_Selection_

--------------------

If you're looking for the best jobs in financial technology, you might not want to go and work for a fintech. Not only are fintechs struggling to raise funding and firing people in the current financial environment, banks are like giant exciting fintechs right now anyway.

So said two of JPMorgan's top technologists in a YouTube video released quietly at the start of August. While the JPM technologists aren't exactly impartial and the video is a slick affair with twinkly music, the two might have point and are well-placed to judge given that both were poached from ostensibly more exciting technology roles and are now clearly keen to avow just how exciting their JPMorgan jobs are. 

The two speakers are Eisar Lipkovitz and Mike Blandina. Lipkovitz is the man JPMorgan hired from ride-sharing app Lyt to help revolutionize technology in its investment bank when former CIB technology head Mike Grimaldi joined hedge fund Balyasny as CIO. Before Lyft, Lipkovitz worked for Google on the technology behind videos, display, advertising and analytics. He could probably have chosen any tech job; he chose JPMorgan. Blandina runs global payments technology for JPM and is also a big bank neophyte, having previously worked for Bakkt, a technology platform for digital asset payments, PayPal, Google and various other non-tradfi places.

--------------------

_Listing_

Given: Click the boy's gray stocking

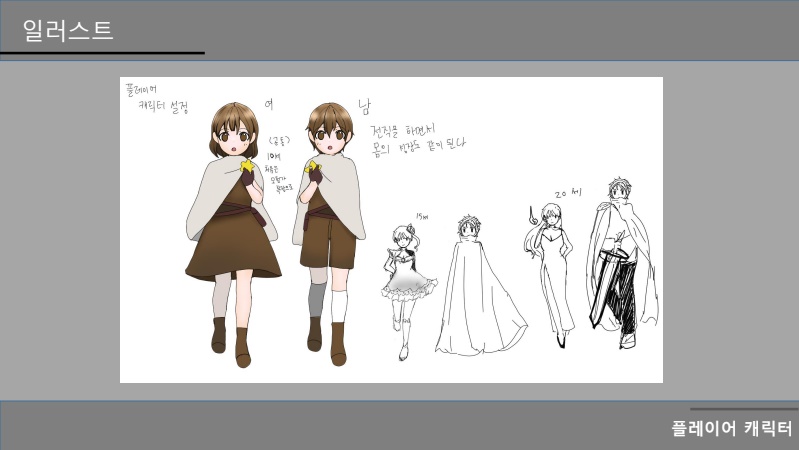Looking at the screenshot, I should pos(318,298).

--------------------

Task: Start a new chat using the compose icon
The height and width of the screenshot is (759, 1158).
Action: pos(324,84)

--------------------

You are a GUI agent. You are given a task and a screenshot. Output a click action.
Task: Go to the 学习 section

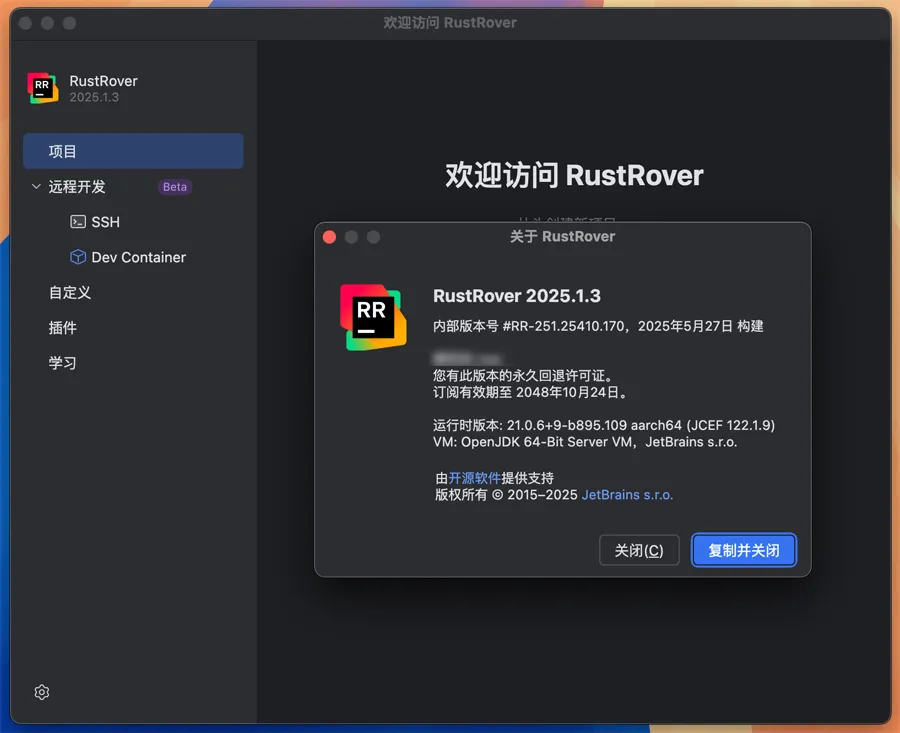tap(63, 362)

--------------------

_Given problem A_
List the areas of technology that the JPMorgan text says Lipkovitz worked on at Google.
_Given problem B_
Print the part of the JPMorgan text starting at "If you're looking" and ending at "right now anyway.".

_Task answer A_
Videos
Display
Advertising
Analytics

_Task answer B_
If you're looking for the best jobs in financial technology, you might not want to go and work for a fintech. Not only are fintechs struggling to raise funding and firing people in the current financial environment, banks are like giant exciting fintechs right now anyway.